Beauty Blooms in Unordinary Places

IMG_6073I’ve known these women of true beauty for many years.  I never thought to put them in a category together.   They come from different backgrounds, different political camps, possibly different religions.   They are different ages and have all experienced different kinds of loss.  At first when I was making this revelation, I thought it was only the grief club that brought these women together in my mind, their similarities uncanny.  I then went on to expand my mental search to women that I knew that experienced other kinds of deep loss.   The end of a marriage, a walk through cancer and chemotherapy and other such great and deep losses, besides the loss of a child, (the recent club I was told I now belong to but never asked to join, pay an initiation fee, or any other of the nonsense that goes along with this macabre sorority.)

I have always had a diverse group of women around me.  I have my spoon in many pots so to speak.   I have my church women, the ones that have cleaned my shower and hav cooked my family food when I could even get myself in the shower.   I have my academic group of women that rallied around and supported me in the workplace while I was gone, where I once prided myself on evidence based research, but now struggle to bring myself back to the reality of it all.  I have my mom’s group, the women I have raised my children with, that we have discussed everything from breast feeding to colleges, community outreach, recycling, and how to raise decent humans.

### GIVEN MATERIAL
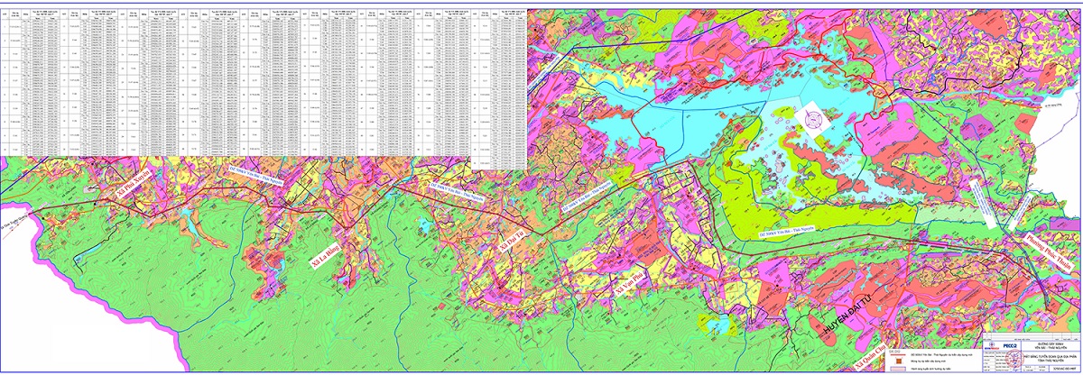Viewport: 1083px width, 375px height.
Task: Click the red line symbol in legend
Action: pos(898,355)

### TASK LIST
a) In the "Beauty Blooms in Unordinary Places" passage, what deep losses besides the loss of a child does the writer name?
b) Please quote the section of the "Beauty Blooms in Unordinary Places" passage that opens with the words containing "Beauty Blooms in" and closes with "this macabre sorority.)".

### LIST OF ANSWERS
a) The end of a marriage and a walk through cancer and chemotherapy.

b)
Beauty Blooms in Unordinary Places

IMG_6073I’ve known these women of true beauty for many years.  I never thought to put them in a category together.   They come from different backgrounds, different political camps, possibly different religions.   They are different ages and have all experienced different kinds of loss.  At first when I was making this revelation, I thought it was only the grief club that brought these women together in my mind, their similarities uncanny.  I then went on to expand my mental search to women that I knew that experienced other kinds of deep loss.   The end of a marriage, a walk through cancer and chemotherapy and other such great and deep losses, besides the loss of a child, (the recent club I was told I now belong to but never asked to join, pay an initiation fee, or any other of the nonsense that goes along with this macabre sorority.)